Lyra Therapeutics, Inc. announced that the first patients have been treated in Part 2, the randomized stage, of the Phase 2 BEACON clinical trial of LYR-220 in adult patients with chronic rhinosinusitis (CRS) who have had a prior sinus surgery. LYR-220 has been specifically designed to deliver six months of continuous anti-inflammatory medication in a controlled and consistent fashion to the sinonasal passages for the millions of CRS patients that continue to require treatment despite prior surgical treatment. The Phase 2 BEACON trial is a sham-controlled, parallel-group study to evaluate safety, tolerability, and pharmacokinetics of LYR-220 (7500µg MF) matrix, over a 24-week period, in symptomatic adult CRS patients who have had a prior bilateral sinus surgery.

Part 1 of the BEACON trial was uncontrolled and designed primarily to assess the feasibility and tolerability of two matrix designs. In the randomized Part 2 stage, one design of LYR-220 will be compared to control in approximately 40 patients. In the Part 1 stage, six patients received the LYR-220 matrix implant, demonstrating the feasibility and tolerability of LYR-220 placement bilaterally in this patient population.

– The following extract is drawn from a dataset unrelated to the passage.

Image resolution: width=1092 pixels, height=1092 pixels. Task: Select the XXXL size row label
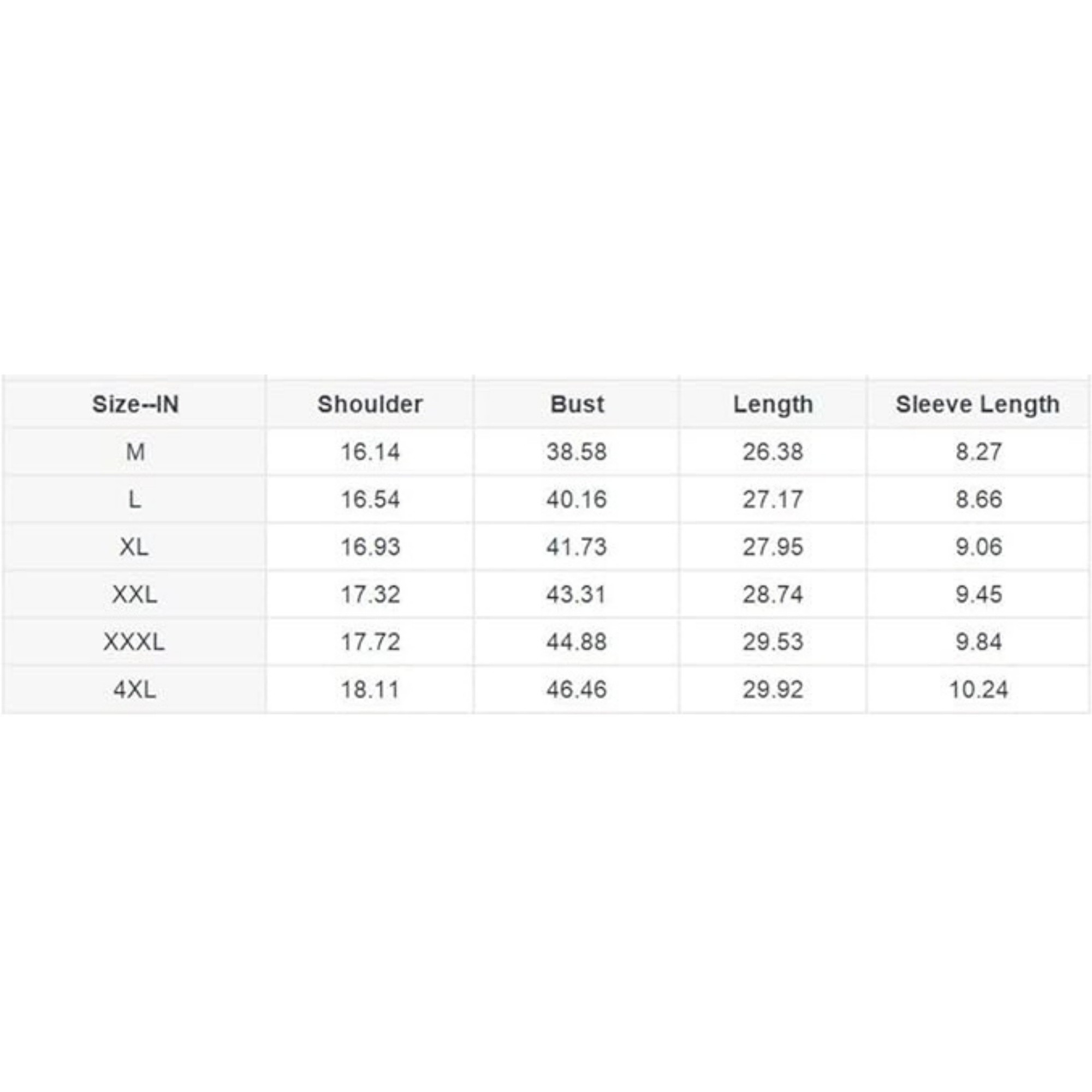134,642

All six patients were treated for at least six weeks and no serious or unexpected product related adverse events have been reported. Although efficacy evaluation is not the objective during the uncontrolled Part 1 stage of the trial, there was a mean improvement of 21 points (37%) from the baseline in the 22-item Sino-nasal Outcome Test (SNOT-22) total score at 6 weeks. This is greater than twice the minimal clinically important difference of 8.9 points.

The first patient was dosed in Part 2, which is the randomized, controlled portion of the BEACON trial, evaluating the safety and efficacy of LYR-220. The Company anticipates completing enrollment for the full Phase 2 BEACON trial around year-end.